Given entries START

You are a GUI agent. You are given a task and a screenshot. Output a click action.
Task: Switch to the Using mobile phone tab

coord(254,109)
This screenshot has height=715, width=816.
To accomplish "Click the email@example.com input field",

Given entries END
Given entries START

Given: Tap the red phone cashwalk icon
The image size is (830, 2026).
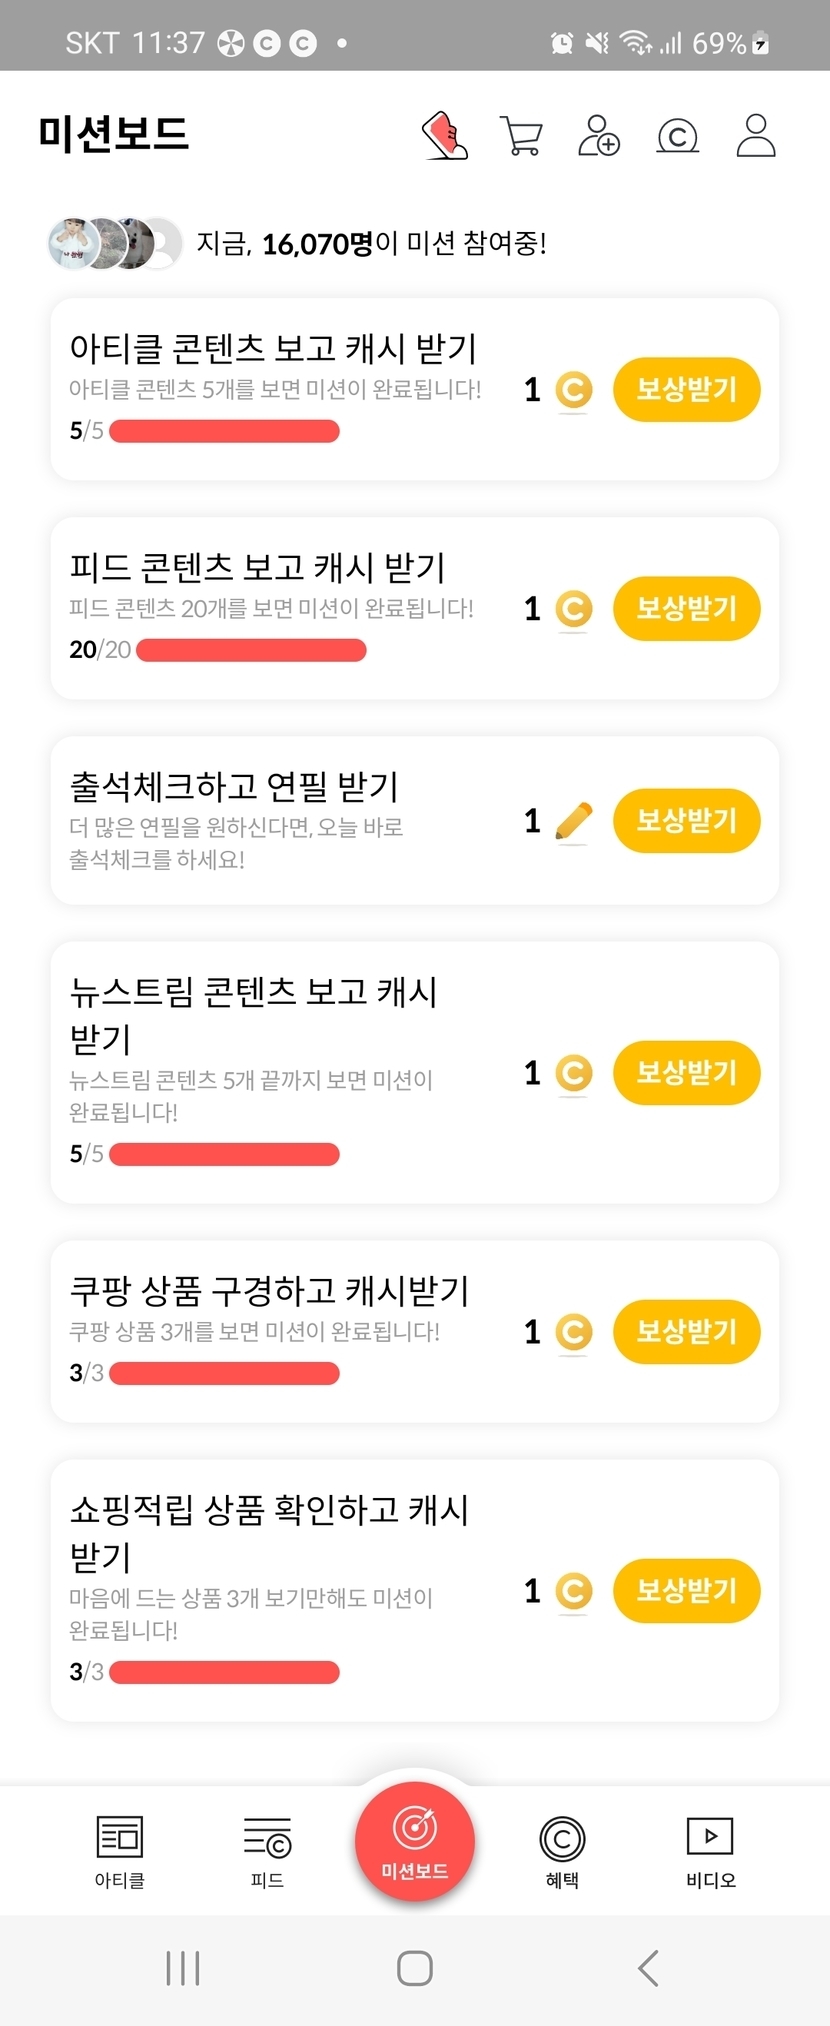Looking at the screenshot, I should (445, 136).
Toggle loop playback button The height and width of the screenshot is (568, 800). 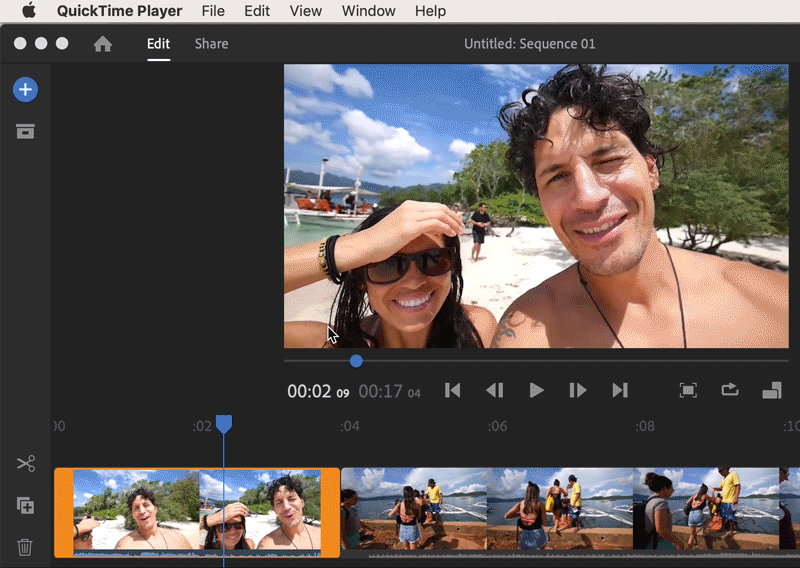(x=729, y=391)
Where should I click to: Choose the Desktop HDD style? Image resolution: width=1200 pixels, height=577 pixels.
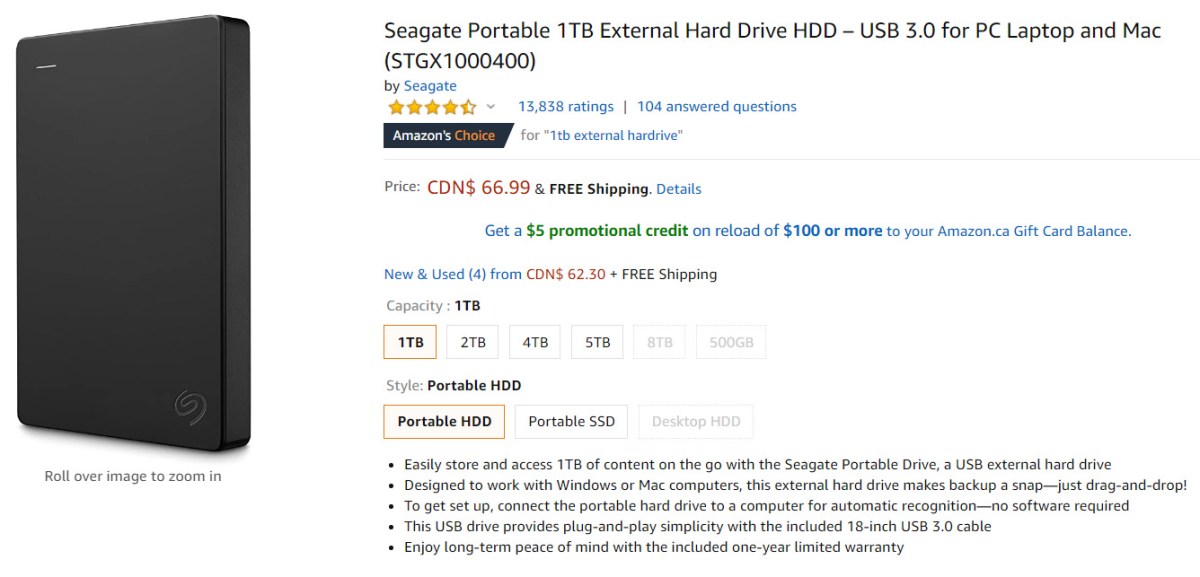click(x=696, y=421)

Given entries END

> **About this task**: Look through the entries above and quote exactly the lines from the line with "This screenshot has height=715, width=816." to the line with "the email@example.com input", counting both of those lines.

> **Exercise answer**:
This screenshot has height=715, width=816.
To accomplish "Click the email@example.com input field",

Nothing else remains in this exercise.